* **SUPPLIED MATERIAL**
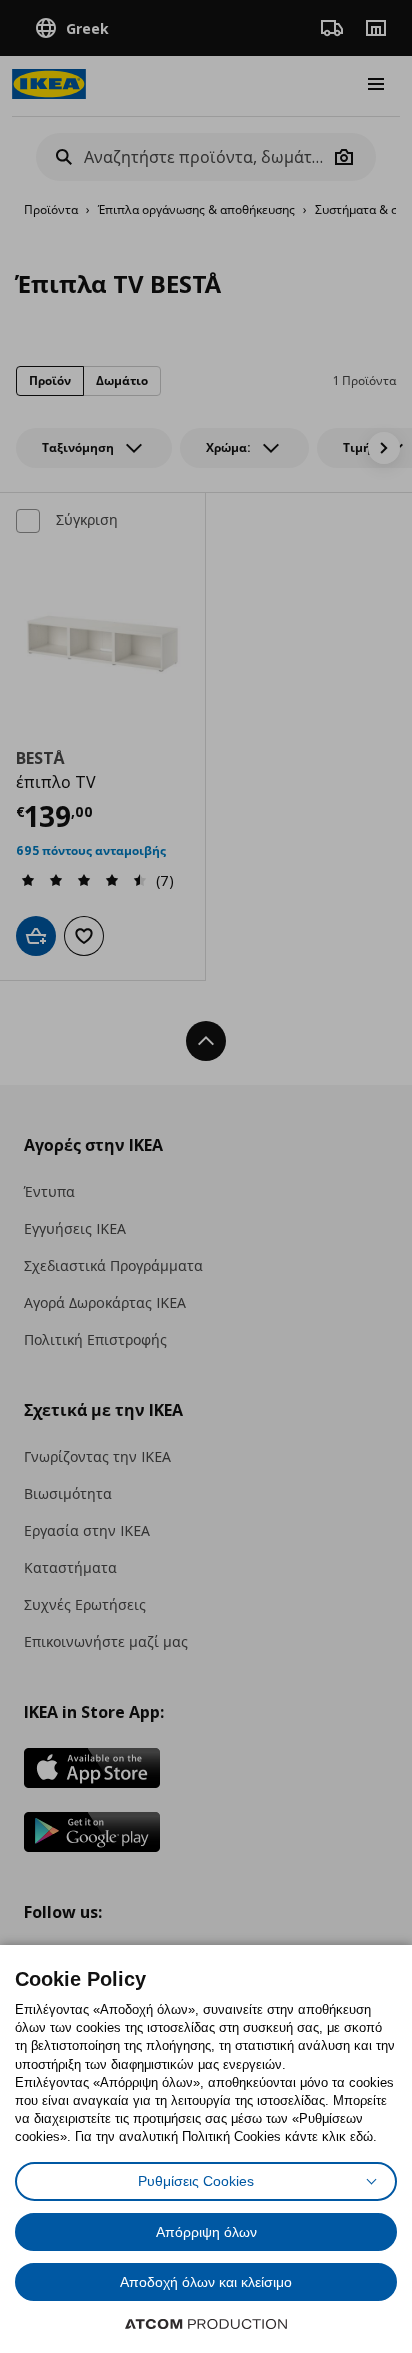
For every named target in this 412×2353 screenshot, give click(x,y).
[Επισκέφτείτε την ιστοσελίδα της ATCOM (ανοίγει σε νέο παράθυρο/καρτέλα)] (206, 2324)
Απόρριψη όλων (206, 2232)
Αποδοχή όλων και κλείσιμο (206, 2282)
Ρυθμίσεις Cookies (196, 2181)
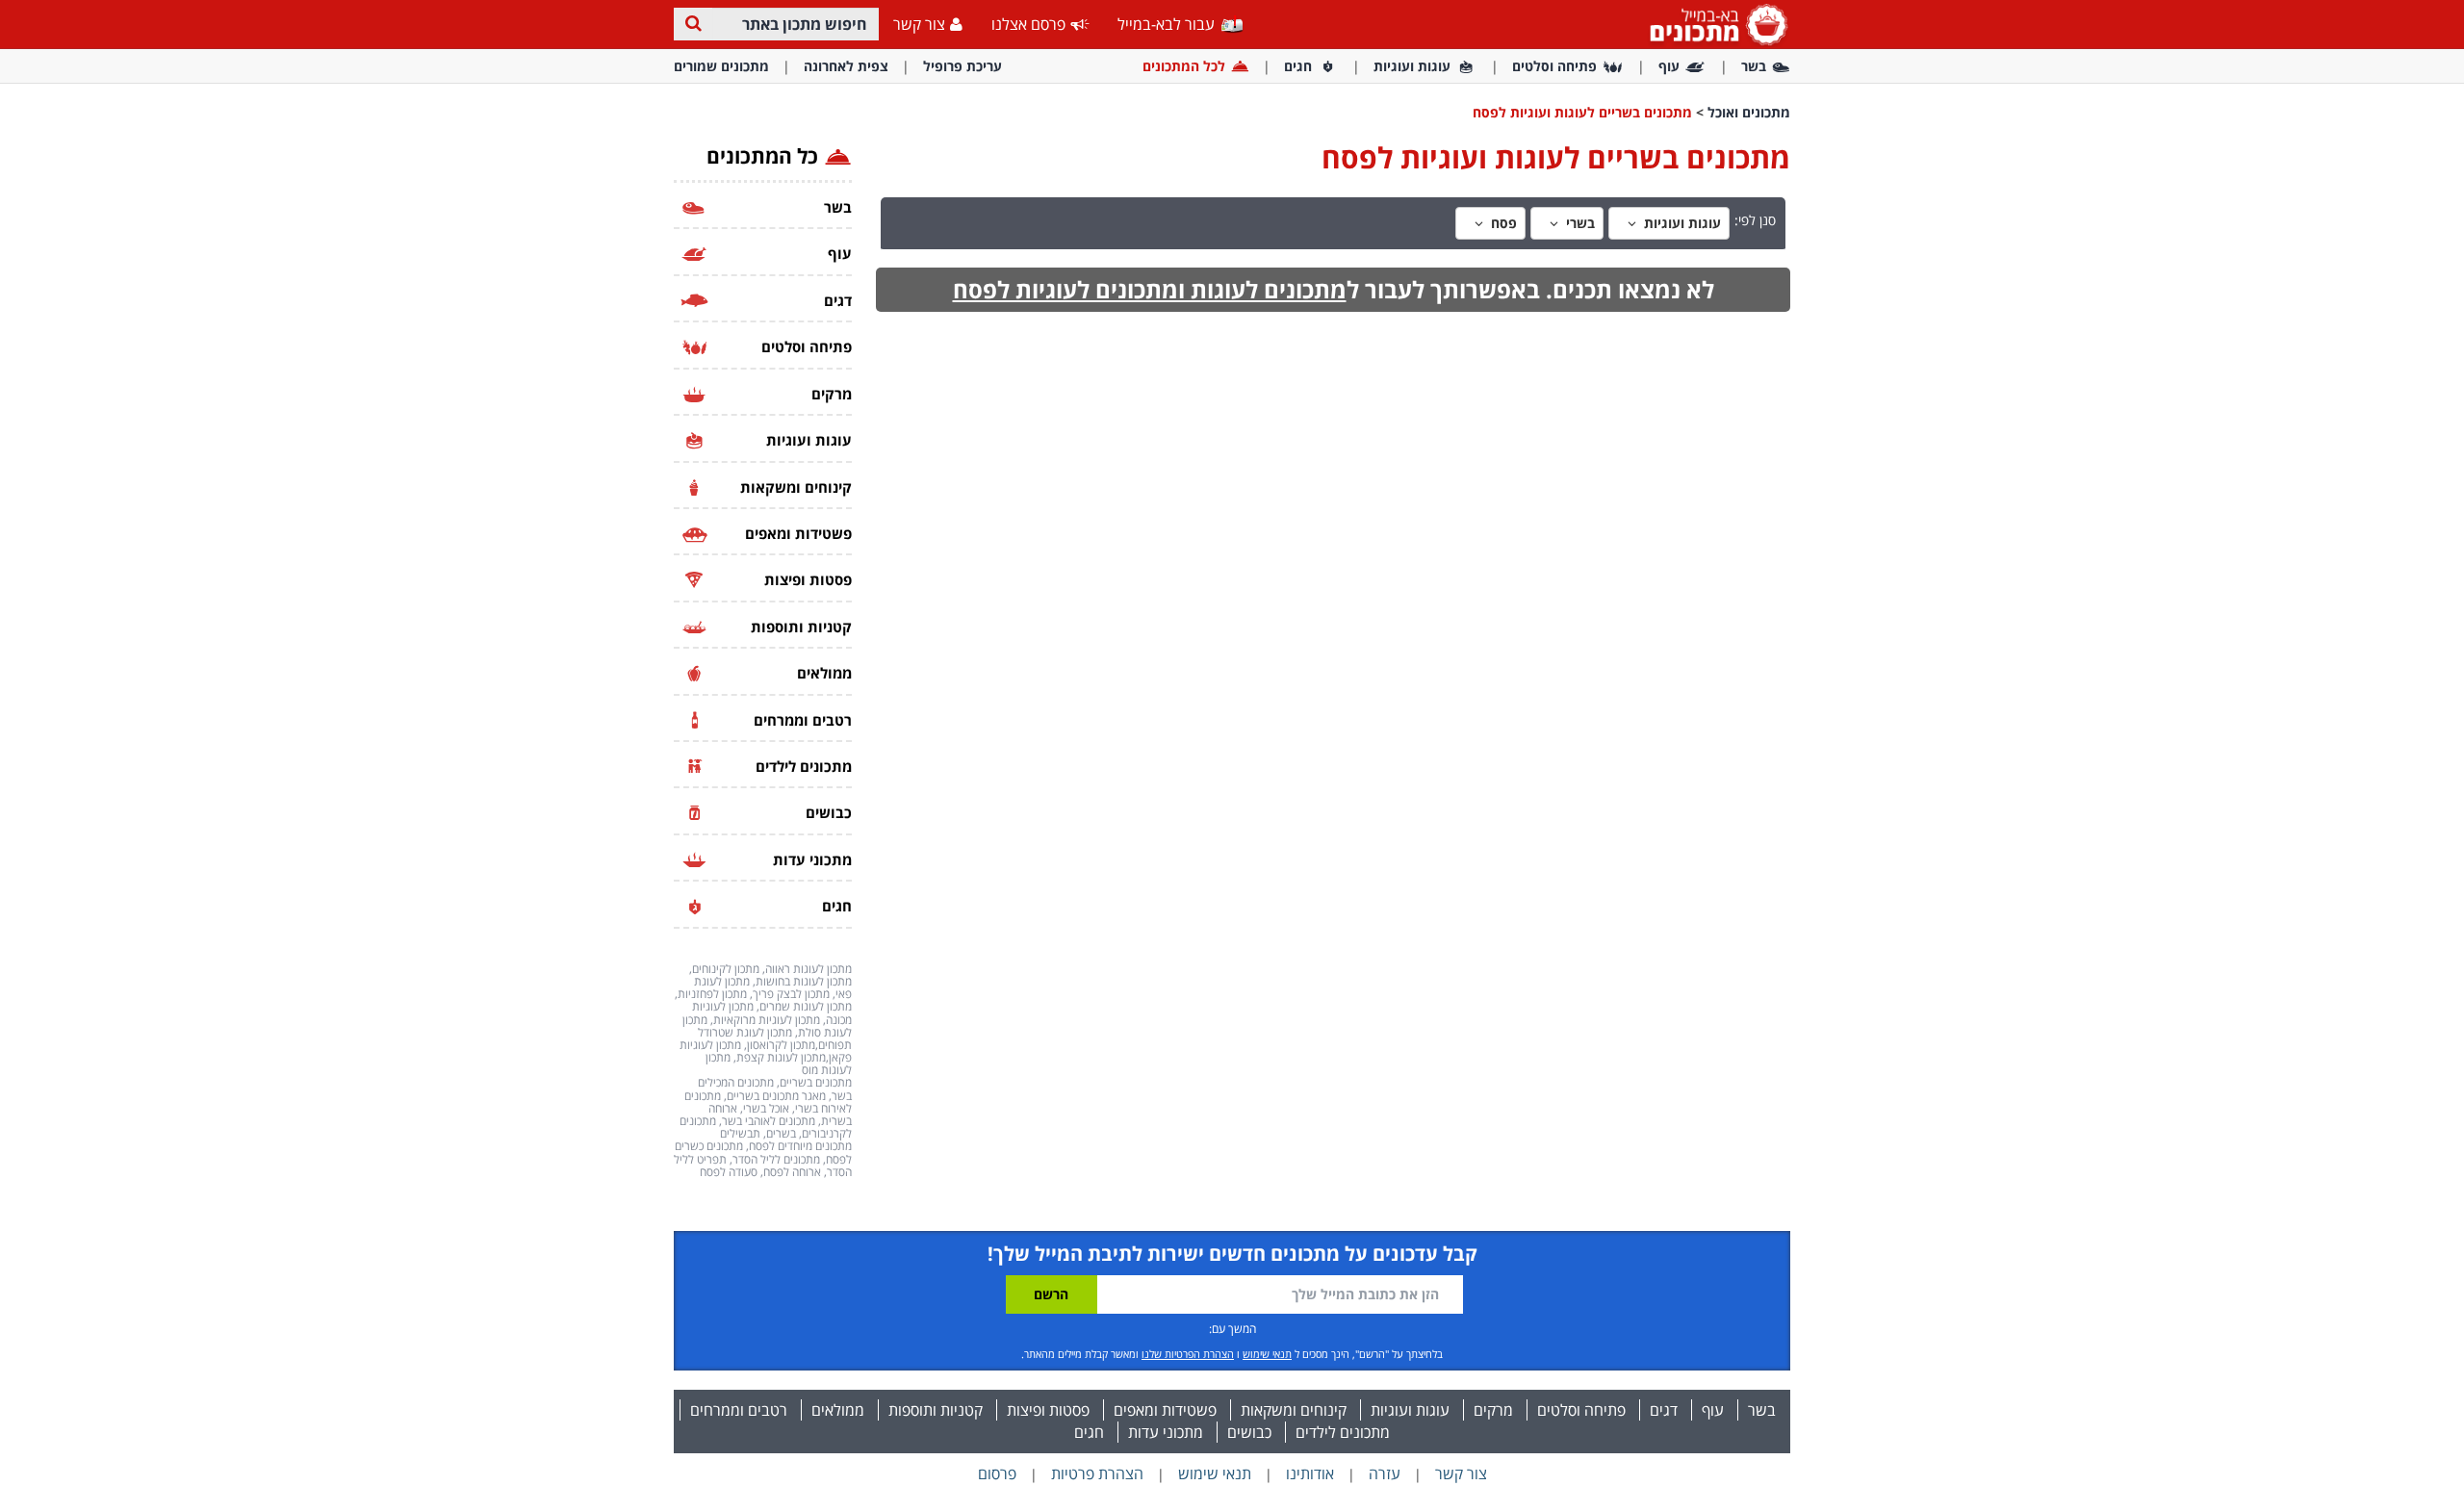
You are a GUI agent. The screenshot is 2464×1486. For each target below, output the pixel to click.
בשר (1753, 66)
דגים (1664, 1410)
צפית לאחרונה (846, 66)
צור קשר (919, 24)
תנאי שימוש (1267, 1353)
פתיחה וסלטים (1554, 66)
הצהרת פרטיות (1097, 1473)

* **TASK DIRECTIONS**
Restate word for word every line from the top of the entries above to the line with "דגים (1664, 1410)", inclusive, and skip any pictures.

* **FINISHED EXERCISE**
For every named target in this 412×2353 screenshot, give click(x,y).
[Επισκέφτείτε την ιστοσελίδα της ATCOM (ανοίγει σε νέο παράθυρο/καρτέλα)] (206, 2324)
Απόρριψη όλων (206, 2232)
Αποδοχή όλων και κλείσιμο (206, 2282)
Ρυθμίσεις Cookies (196, 2181)
You are a GUI agent. The screenshot is 2464×1486. For each target below, output the pixel to click.
בשר (1753, 66)
דגים (1664, 1410)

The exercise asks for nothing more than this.